===== DATA TO USE

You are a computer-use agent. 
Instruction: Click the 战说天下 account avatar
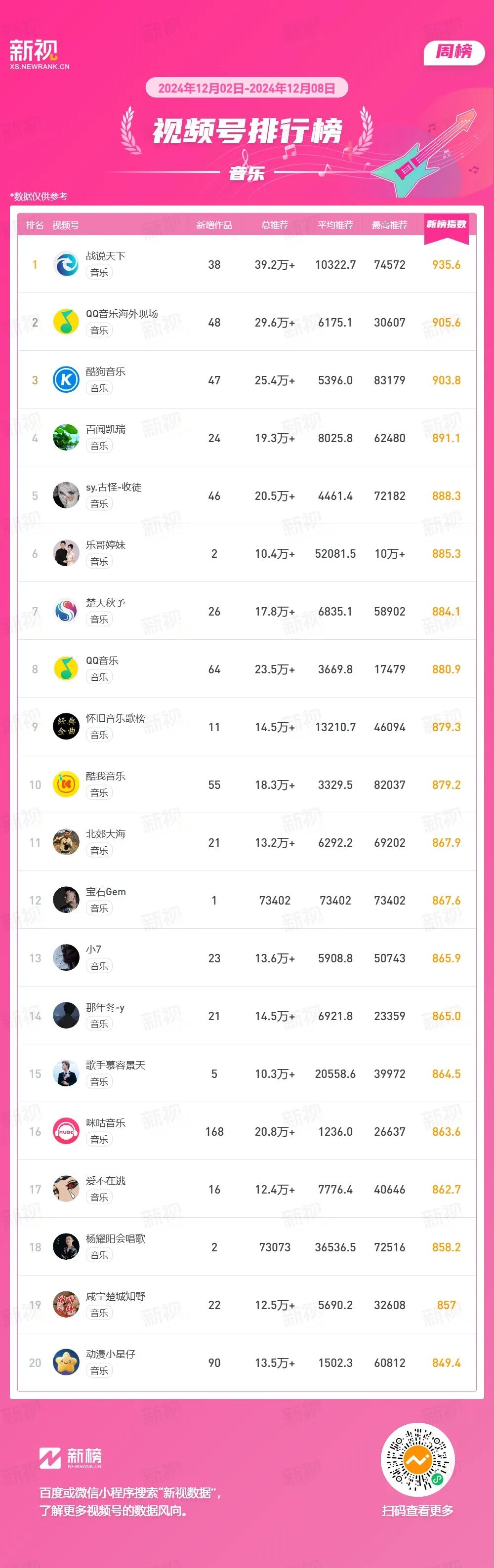coord(66,264)
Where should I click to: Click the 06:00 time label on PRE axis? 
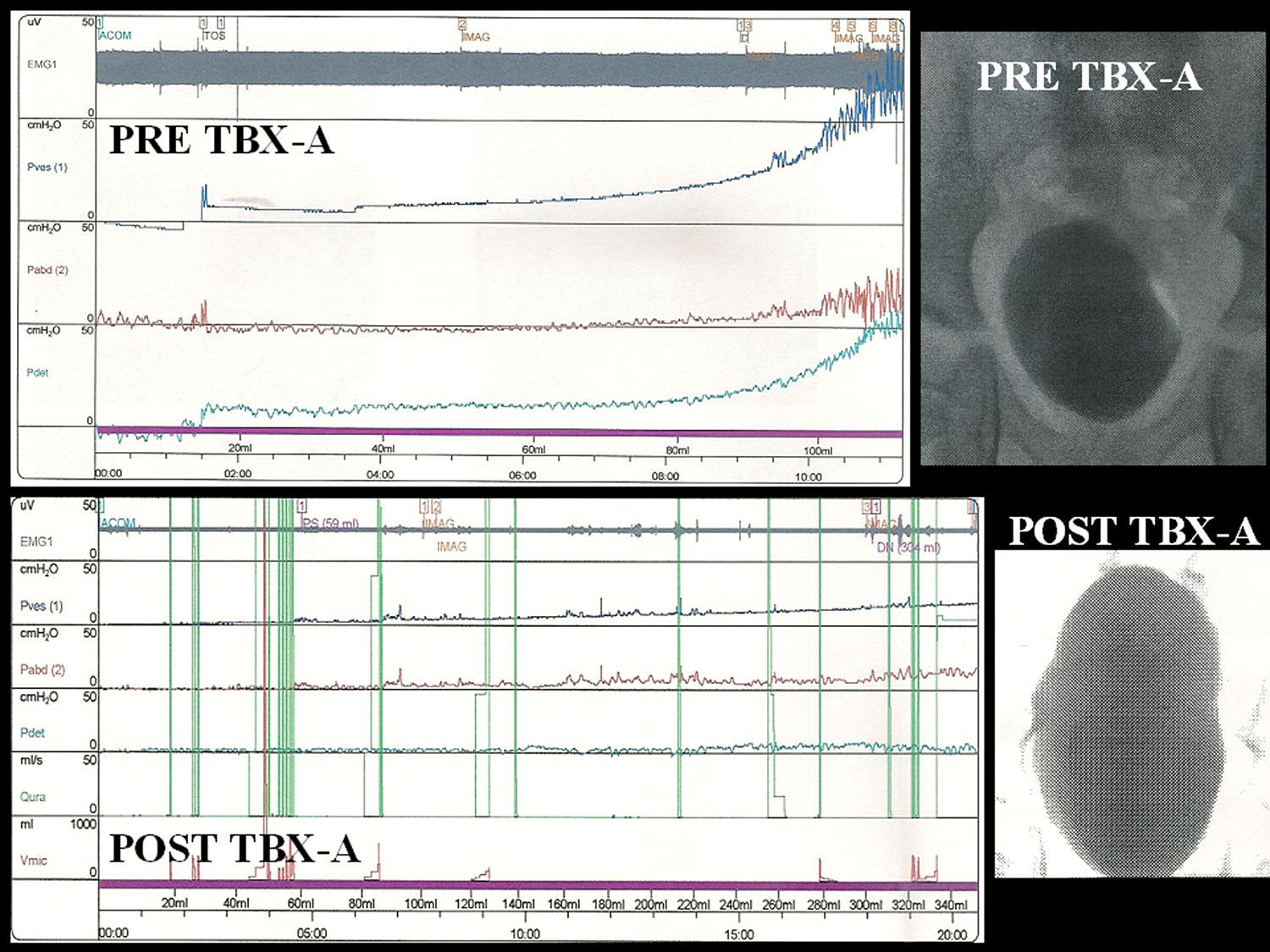522,476
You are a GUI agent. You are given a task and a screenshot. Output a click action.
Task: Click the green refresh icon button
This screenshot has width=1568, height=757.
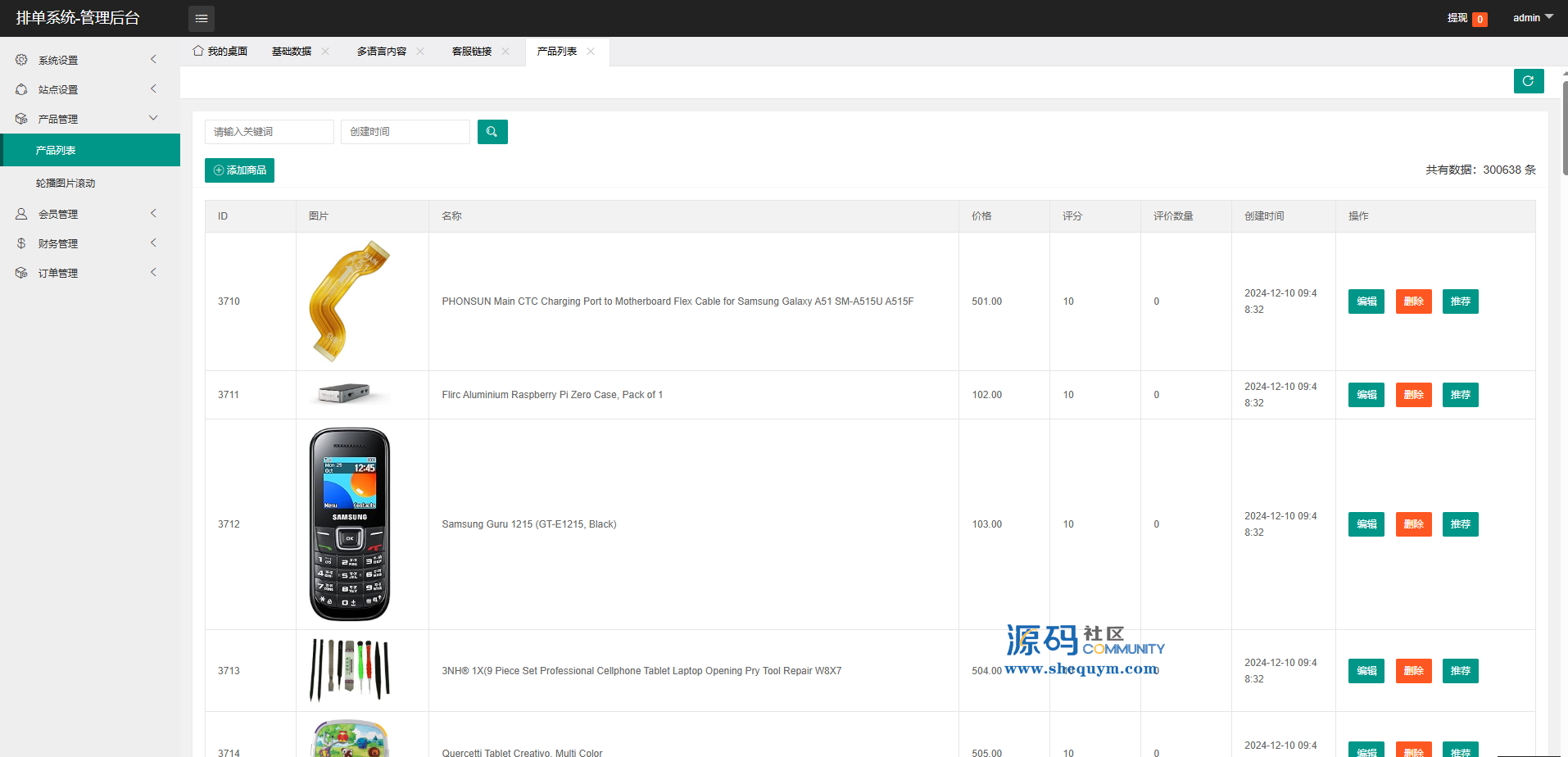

==========

Please output the entries above exactly, leaving out every picture.

**OUTPUT OF THE EXERCISE:**
You are a computer-use agent. 
Instruction: Click the 战说天下 account avatar
coord(66,264)
Where should I click to: Click the 06:00 time label on PRE axis? 
522,476
You are a GUI agent. You are given a task and a screenshot. Output a click action.
Task: Click the green refresh icon button
This screenshot has width=1568, height=757.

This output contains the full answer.